══ GIVEN INFORMATION
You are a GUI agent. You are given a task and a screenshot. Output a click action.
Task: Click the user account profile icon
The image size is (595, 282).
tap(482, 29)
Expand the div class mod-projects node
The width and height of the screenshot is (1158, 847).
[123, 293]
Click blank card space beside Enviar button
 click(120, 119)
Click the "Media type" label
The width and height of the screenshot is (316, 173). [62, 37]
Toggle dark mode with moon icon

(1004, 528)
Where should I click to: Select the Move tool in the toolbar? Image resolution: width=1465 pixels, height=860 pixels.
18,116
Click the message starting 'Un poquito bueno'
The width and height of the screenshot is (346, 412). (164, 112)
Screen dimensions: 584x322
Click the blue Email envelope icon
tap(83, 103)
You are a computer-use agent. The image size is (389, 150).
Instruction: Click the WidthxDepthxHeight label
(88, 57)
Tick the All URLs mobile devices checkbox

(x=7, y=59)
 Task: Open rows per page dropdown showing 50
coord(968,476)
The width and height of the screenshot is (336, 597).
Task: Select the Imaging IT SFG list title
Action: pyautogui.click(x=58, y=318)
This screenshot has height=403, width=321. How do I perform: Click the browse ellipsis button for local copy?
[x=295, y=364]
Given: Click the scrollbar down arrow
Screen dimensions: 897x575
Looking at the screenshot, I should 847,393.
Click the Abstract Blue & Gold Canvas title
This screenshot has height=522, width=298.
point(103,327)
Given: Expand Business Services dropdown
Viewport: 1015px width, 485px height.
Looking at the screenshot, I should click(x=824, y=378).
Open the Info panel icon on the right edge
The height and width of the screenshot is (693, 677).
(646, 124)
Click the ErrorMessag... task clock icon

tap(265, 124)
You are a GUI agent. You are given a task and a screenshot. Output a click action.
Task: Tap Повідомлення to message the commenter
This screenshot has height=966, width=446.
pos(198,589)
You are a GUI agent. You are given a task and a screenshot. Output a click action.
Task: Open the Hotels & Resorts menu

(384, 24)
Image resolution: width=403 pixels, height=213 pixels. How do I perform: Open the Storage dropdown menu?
════
- [STATED EXERCISE] Convert the data above into a Markdown table with a Row column numbering each line and a Line column holding its text, omitting blank lines.

- [THE COMPLETED TASK]
| Row | Line |
|---|---|
| 1 | You are a GUI agent. You are given a task and a screenshot. Output a click action. |
| 2 | Task: Click the user account profile icon |
| 3 | The image size is (595, 282). |
| 4 | tap(482, 29) |
| 5 | Expand the div class mod-projects node |
| 6 | The width and height of the screenshot is (1158, 847). |
| 7 | [123, 293] |
| 8 | Click blank card space beside Enviar button |
| 9 |  click(120, 119) |
| 10 | Click the "Media type" label |
| 11 | The width and height of the screenshot is (316, 173). [62, 37] |
| 12 | Toggle dark mode with moon icon |
| 13 | (1004, 528) |
| 14 | Where should I click to: Select the Move tool in the toolbar? Image resolution: width=1465 pixels, height=860 pixels. |
| 15 | 18,116 |
| 16 | Click the message starting 'Un poquito bueno' |
| 17 | The width and height of the screenshot is (346, 412). (164, 112) |
| 18 | Screen dimensions: 584x322 |
| 19 | Click the blue Email envelope icon |
| 20 | tap(83, 103) |
| 21 | You are a computer-use agent. The image size is (389, 150). |
| 22 | Instruction: Click the WidthxDepthxHeight label |
| 23 | (88, 57) |
| 24 | Tick the All URLs mobile devices checkbox |
| 25 | (x=7, y=59) |
| 26 |  Task: Open rows per page dropdown showing 50 |
| 27 | coord(968,476) |
| 28 | The width and height of the screenshot is (336, 597). |
| 29 | Task: Select the Imaging IT SFG list title |
| 30 | Action: pyautogui.click(x=58, y=318) |
| 31 | This screenshot has height=403, width=321. How do I perform: Click the browse ellipsis button for local copy? |
| 32 | [x=295, y=364] |
| 33 | Given: Click the scrollbar down arrow |
| 34 | Screen dimensions: 897x575 |
| 35 | Looking at the screenshot, I should 847,393. |
| 36 | Click the Abstract Blue & Gold Canvas title |
| 37 | This screenshot has height=522, width=298. |
| 38 | point(103,327) |
| 39 | Given: Expand Business Services dropdown |
| 40 | Viewport: 1015px width, 485px height. |
| 41 | Looking at the screenshot, I should click(x=824, y=378). |
| 42 | Open the Info panel icon on the right edge |
| 43 | The height and width of the screenshot is (693, 677). |
| 44 | (646, 124) |
| 45 | Click the ErrorMessag... task clock icon |
| 46 | tap(265, 124) |
| 47 | You are a GUI agent. You are given a task and a screenshot. Output a click action. |
| 48 | Task: Tap Повідомлення to message the commenter |
| 49 | This screenshot has height=966, width=446. |
| 50 | pos(198,589) |
| 51 | You are a GUI agent. You are given a task and a screenshot. Output a click action. |
| 52 | Task: Open the Hotels & Resorts menu |
| 53 | (384, 24) |
| 54 | Image resolution: width=403 pixels, height=213 pixels. How do I perform: Open the Storage dropdown menu? |